◆ **Short problem**
Extract each line of the items below that contains the word "Switch". Case counts.

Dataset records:
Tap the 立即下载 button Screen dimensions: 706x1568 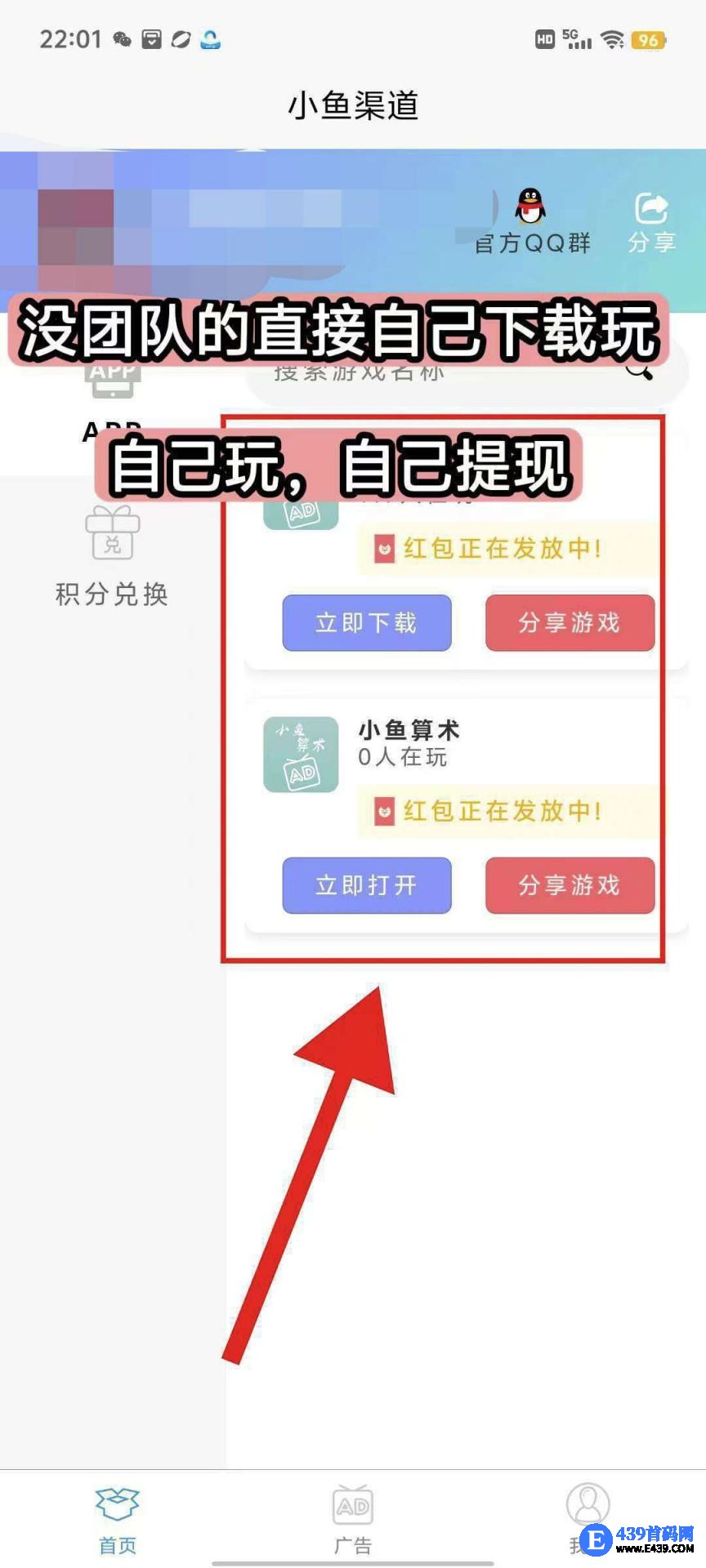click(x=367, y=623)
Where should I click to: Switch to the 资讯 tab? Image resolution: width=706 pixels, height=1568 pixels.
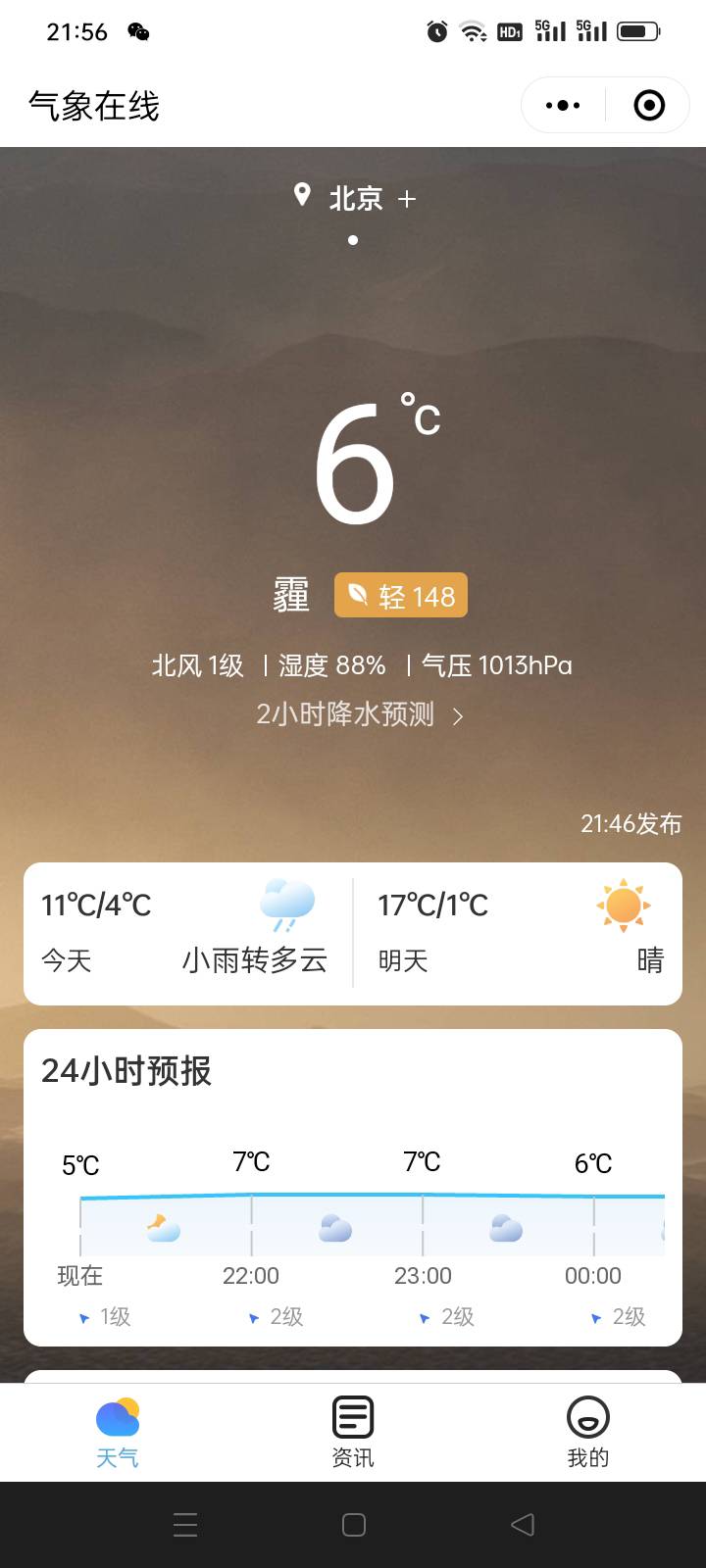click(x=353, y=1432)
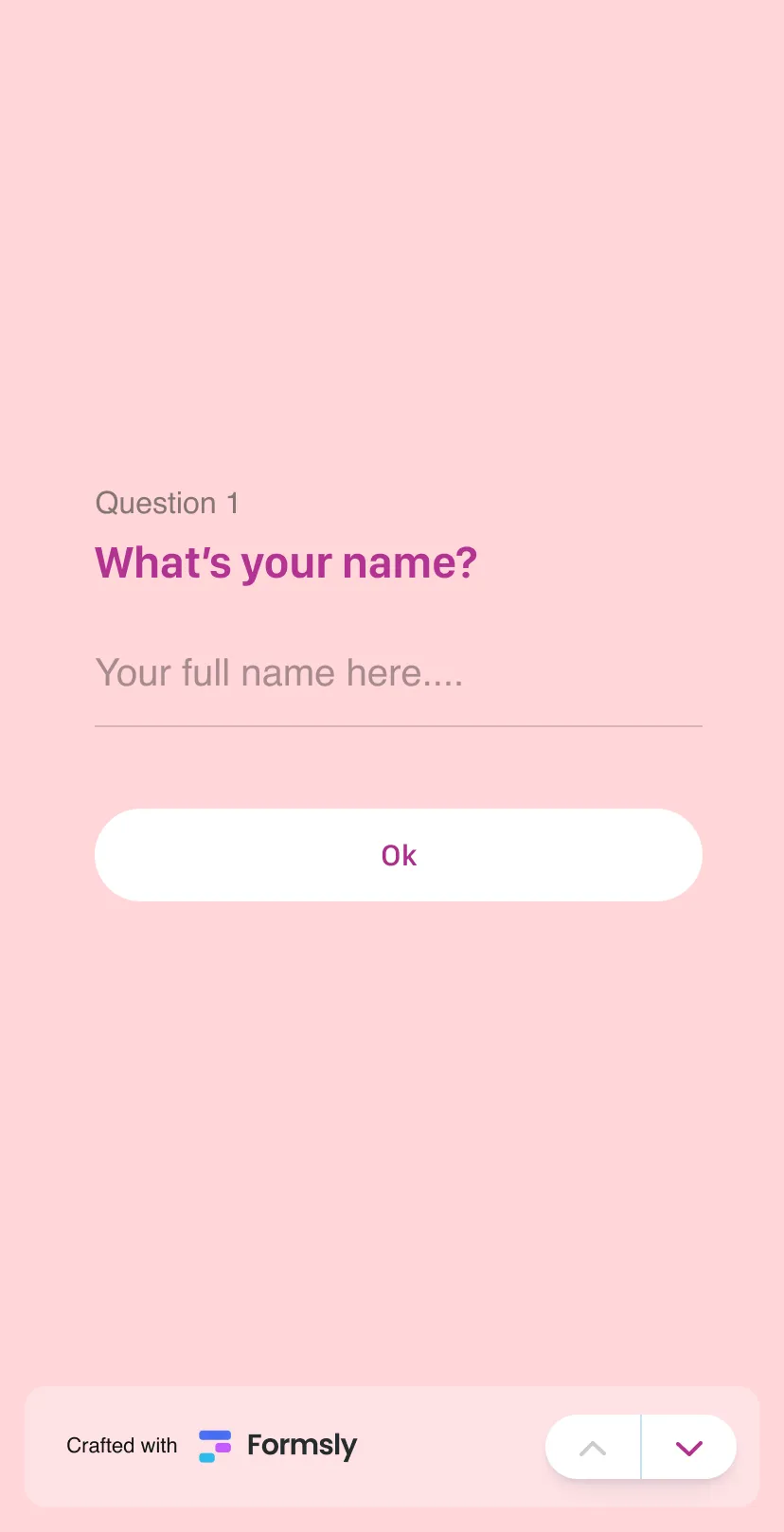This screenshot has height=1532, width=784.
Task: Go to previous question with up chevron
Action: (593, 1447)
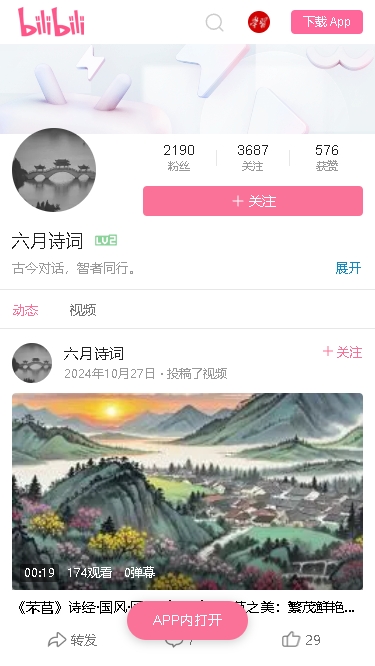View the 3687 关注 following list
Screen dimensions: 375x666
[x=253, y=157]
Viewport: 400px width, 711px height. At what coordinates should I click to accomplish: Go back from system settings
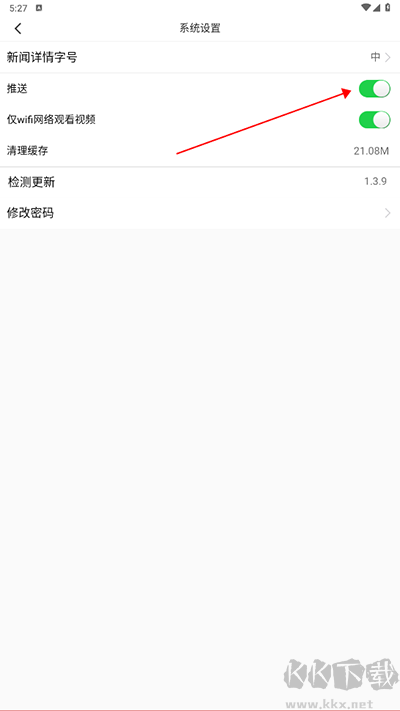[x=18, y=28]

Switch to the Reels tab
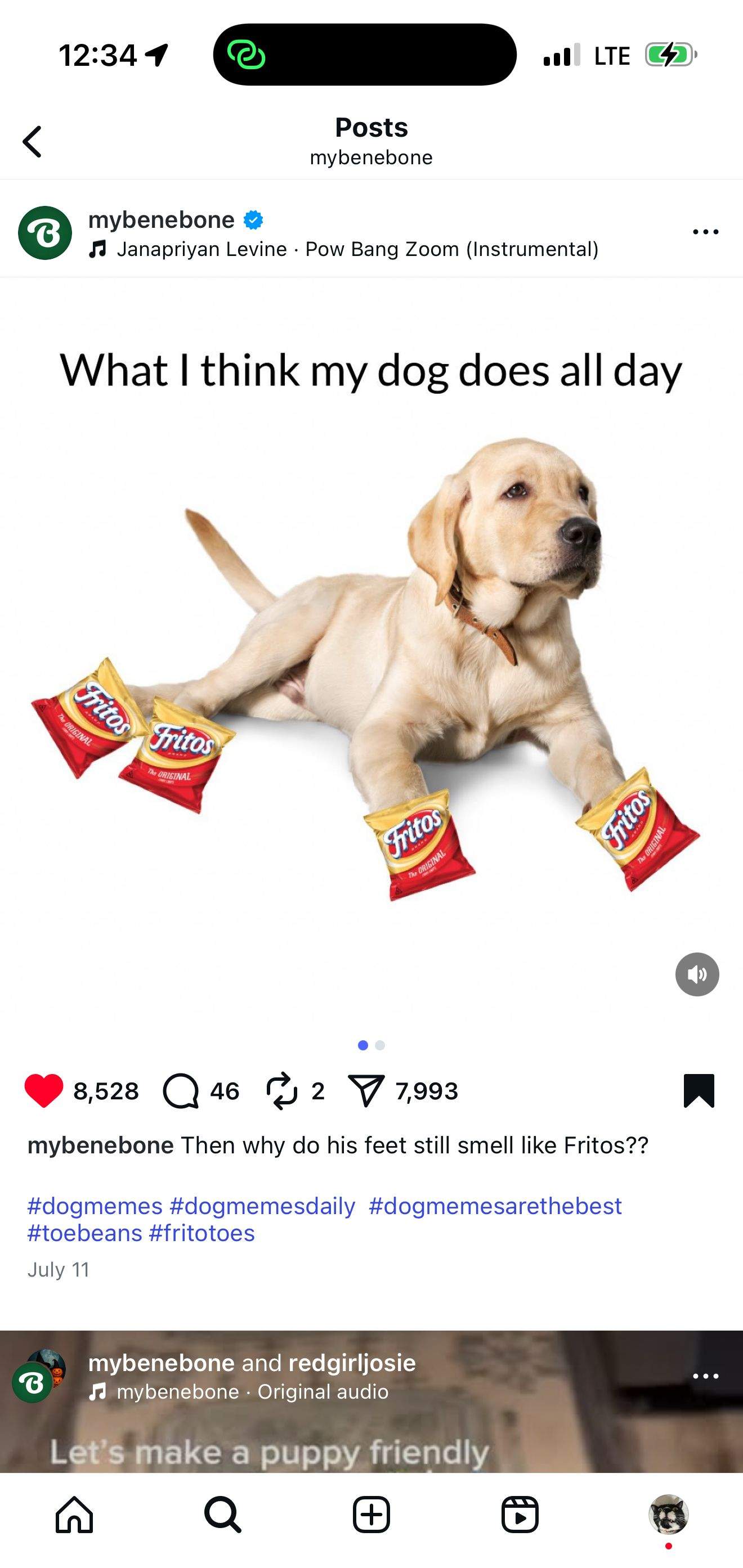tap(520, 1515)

◆ **In response**
Where should I click to: Switch to the 资讯 tab? Image resolution: width=706 pixels, height=1568 pixels.
Switch to the Reels tab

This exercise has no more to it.